Communiqué du PEN Club français
En 2012, lors du Congrès annuel du PEN Club international en Slovénie à Bled, les écrivains hongrois nous alertaient au sujet de la chasse aux sorcières idéologique qui ne faisait alors que commencer en jetant notamment le discrédit sur les anciens opposants à la mainmise communiste en Hongrie, au motif que ceux qui s’y étaient opposés s’y étaient intéressés et donc étaient dans un état d’esprit antinational… De tels retournements ont été amplement argumentés depuis, au point que l’on peut considérer aujourd’hui que le régime de Viktor Orban, à la différence de son homonyme roumain qui a l’humour de se baptiser « Orban le bon » en vertu de ses pratiques autrement démocratiques, a quitté le groupe des droites libérales au Parlement européen. En Hongrie on ne compte plus les atteintes à l’état de Droit qu’est censée exiger la constitution européenne, et les exactions à l’encontre de la culture, de la recherche, de la libre information sont quotidiennes.
Dernier cas en date, hélas emblématique de l’inacceptable : la romancière Krisztina Tóth est la cible de violentes attaques et d’une ostracisation sur la scène publique.

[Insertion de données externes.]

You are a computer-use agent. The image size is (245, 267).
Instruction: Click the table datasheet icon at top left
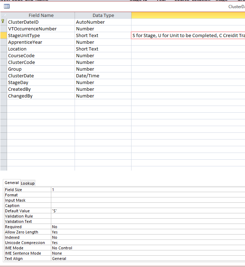[7, 6]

Son tort ? Avoir accordé un entretien à un magazine littéraire, qui l’a sollicitée en raison de son œuvre importante (une trentaine d’ouvrages, traduits en seize langues), saluée par de nombreux prix littéraires. Seulement voilà, parmi les onze questions posées, l’une portait sur les programmes scolaires, dont on sait que le pouvoir en place fait un instrument de réécriture de l’Histoire et de « moralisation » idéologique. On demande à la romancière quel livre elle ôterait de ces programmes et lequel elle ajouterait. Elle écarterait l’Homme d’or, roman du célèbre écrivain Mór Jókai (1825-1904), qui n’est pas de ceux qui ont constaté que les femmes sont les égales des hommes. Tollé général, polémiques dans les médias relayant le pouvoir, attaques démultipliées sur les réseaux sociaux, au motif de « censure féministe » et d’outrage au patrimoine littéraire national. Et, mauvaise foi toujours, on retourne le motif de la « cancel culture » contre Krisztina Tóth qui, avec sa petite fille adoptive rom, est menacée et traquée dans sa vie quotidienne.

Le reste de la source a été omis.